By RICHARD COLE Associated Press Writer
MIAMI (AP) -- This year, Mars makes its closest approach to Earth in a
generation, and astronomers say the red planet's appearance in the night sky
may be the astronomical event of 1988.
As if to demonstrate the heavens have a sense of humor, the height of the
show comes in September, just shy of the 50th anniversary of Orson Welles' 1938
"War of the Worlds" broadcast that panicked the nation with fictional reports
of invaders from Mars.
"I see 1988 as a great Martian adventure," said Jack Horkheimer, the aptly
named "Star Hustler" of the Public Broadcasting System and executive director
of Miami's Space Transit Planetarium. "I'm like a kid in a candy store."
When Mars is at its closest on Sept. 21 -- just over 36 million miles away
-- it will rival Jupiter as the brightest object in the sky after the Moon and
Venus.
"It won't be this close again until 2003," says Horkheimer. "And there are a
lot of kids out there who have never seen it this bright."
Unlike the comets Halley and Kohoutek, Mars will not disappoint viewers,
because its brightness is more predictable and the planet will be easily
visible from almost everywhere.
He expects a spate of UFO sightings to accompany Mars' visit as people
unaccustomed to the unblinking reddish-orange light in the night sky mistake it
for more exotic extraterrestrial visitors.
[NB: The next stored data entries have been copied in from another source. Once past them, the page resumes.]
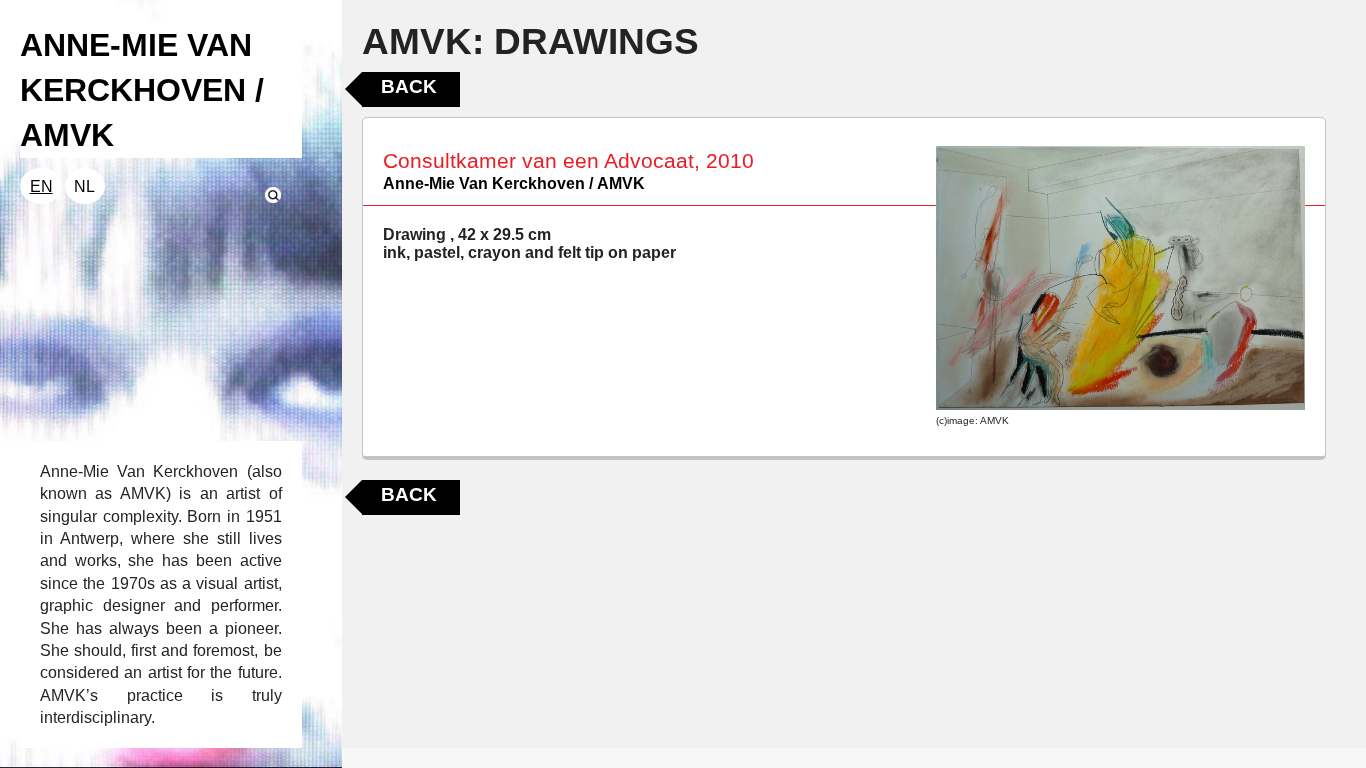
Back (409, 86)
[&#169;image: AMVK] (1120, 278)
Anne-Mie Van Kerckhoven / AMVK (514, 183)
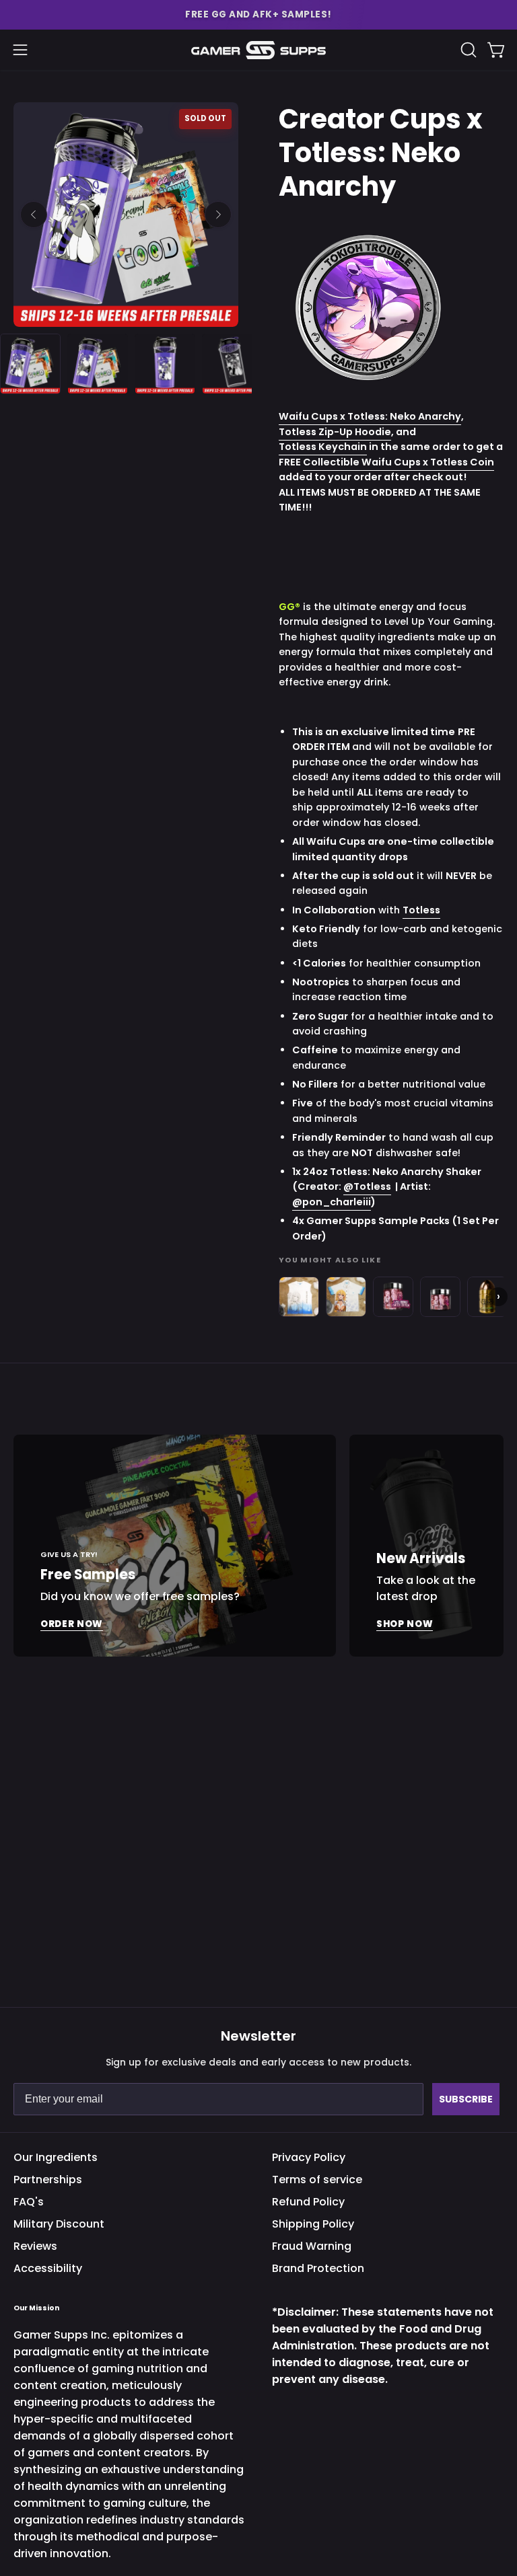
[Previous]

Like planetarium directors around the nation, Horkheimer is preparing a
series of Mars shows he promises will "knock your socks off."
One involves a snazzy computerized simulation of a flight through the
planet's gigantic 2,500-mile-long version of the Grand Canyon. Another centers
around an 18-mile-high mountain -- three times higher than Mount Everest --
capped by a crater the size of Georgia.
He also is bringing to the planetarium a new telescope nicknamed "Awesome
Orson" in honor of the late Welles' broadcast and girth.
Although Earth passes Mars every two years, it is only every 15 to 17 years
that the orbits of the third and fourth planets bring them as close together as
in 1988. The year began with Earth and Mars separated by 200 million miles.
The close encounter comes four years before a scheduled Mars probe by the
Soviet Union.
The Soviet plan to have the probes bring back Martian soil, and perhaps,
Horkheimer said, settle the most intriguing question about Earth's neighbor --
whether life once existed on the now cold and arid desert planet.
U.S. Mars landers in the 1970s tried to answer that question, but the
chemical soil test results beamed back to Earth were inconclusive.
"I really hope that they find fossilized signs of life," he said. "We know
that there was water on Mars."
Horkheimer said he also hopes the Soviet probes will spur the United States
to revive its own space program, with a manned landing on Mars.
"We could be on Mars easily within a decade or so," he said. "The technology
already exisits. What is missing is the money." And the funds will be available
only when the public once again supports spending the billions of dollars in
funding a Martian landing would require.
If the political situation allows it, a joint U.S.-Soviet mission to Mars
could ease the financial burden on both countries, he said.
It also could promote peace between the two rivals -- an ironic benefit from
a planet named after the Roman god of war.